What is known about which measures in $\mathcal{M}$ are (and are not) in $\mathrm{C}(\mathcal{M}^e)$? In particular, what is an example of a measure in $\mathcal{M} \setminus \mathrm{C}(\mathcal{M}^e)$? What about just a measure in $\mathcal{M} \setminus \mathcal{M}^e$?
I've tagged with 'reference-request' because, besides just answers to the above questions, I'd like some references to where this stuff has been studied.
 A: The ergodic decomposition theorem states that any shift-invariant Borel probability measure, $\mu$, can be uniquely expressed in the form
$$
\mu=\int_{\mathcal M^e(X)}\nu\,d\eta(\nu).
$$
This means that $C(\mathcal M^e)$ is the set of measures that are (finite) convex combinations of ergodic measures and $\mathcal M\setminus C(\mathcal M^e)$ consists exactly of those measures, for which the measure $\nu$ appearing in the decomposition is not finitely supported.
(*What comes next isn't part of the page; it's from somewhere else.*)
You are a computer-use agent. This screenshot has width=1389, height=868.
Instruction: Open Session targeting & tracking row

Any non-trivial combination of ergodic measures is non-ergodic.
For a measure that is not a convex combination of ergodic measures, you need to take a measure that is a combination of an infinite number of measures.
For simple examples, let $\mu_\beta$ be the Bernoulli measure on $\lbrace 0,1\rbrace^{\mathbb Z}$ where in each coordinate the symbol 1 appears with probability $\beta$ independently of all other coordinates.
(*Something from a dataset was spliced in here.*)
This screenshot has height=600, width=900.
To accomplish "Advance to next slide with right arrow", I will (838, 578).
Then $\frac12(\mu_{1/2}+\mu_{1/17})$ is an element of $C(\mathcal M^e)\setminus \mathcal M^e$. A "typical point" from this measure is either (with probability .5 a string of 0's and 1's with a 50% density of 1's'; or with probability .5 a string of 0's and 1's with a 1/17 density of 1's).
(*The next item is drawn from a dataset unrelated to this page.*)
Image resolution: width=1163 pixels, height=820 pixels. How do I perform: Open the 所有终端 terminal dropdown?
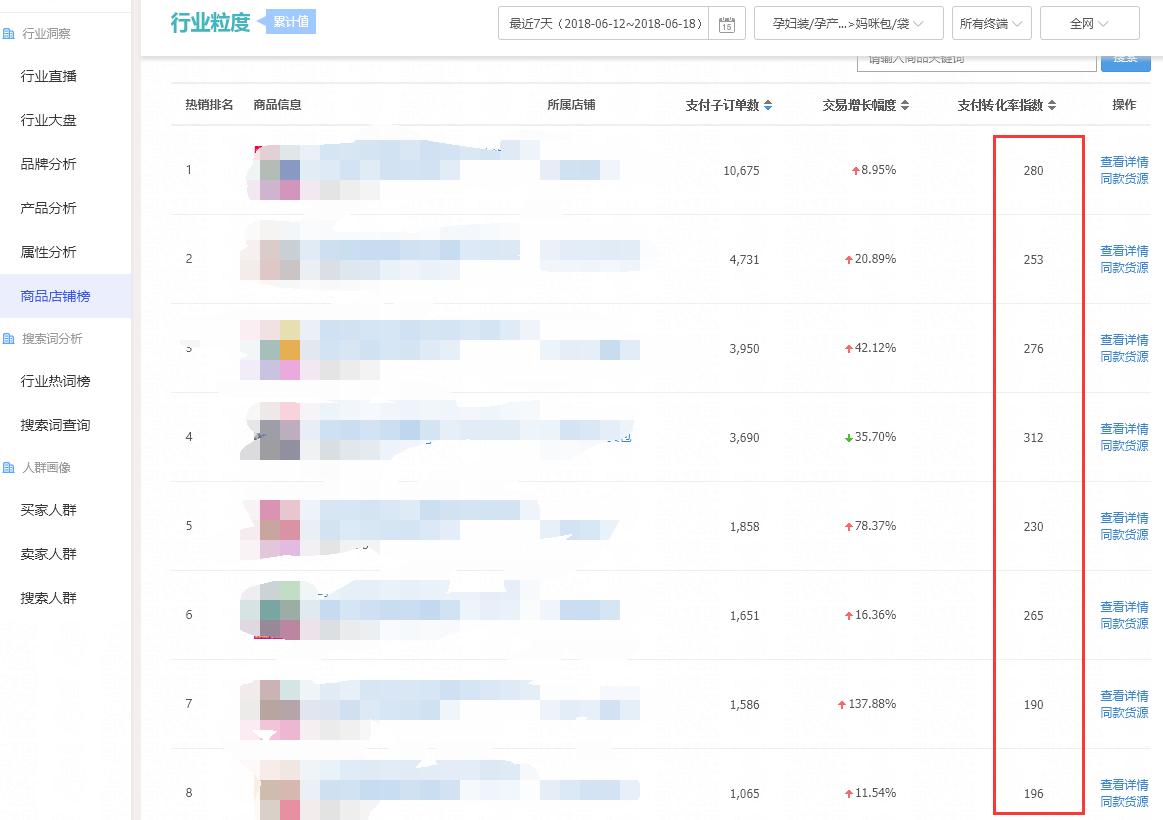point(991,24)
The measure $\mu=\int_0^1 \mu_\beta\,d\beta$ (the uniform mixture of all Bernoulli measures) belongs to $\mathcal M\setminus C(\mathcal M^e)$. If you pick a typical point from this measure, there is some density $\beta$ (which itself is uniformly chosen from 0 to 1) and then the sequence of 0's and 1's has density $\beta$ of 1's.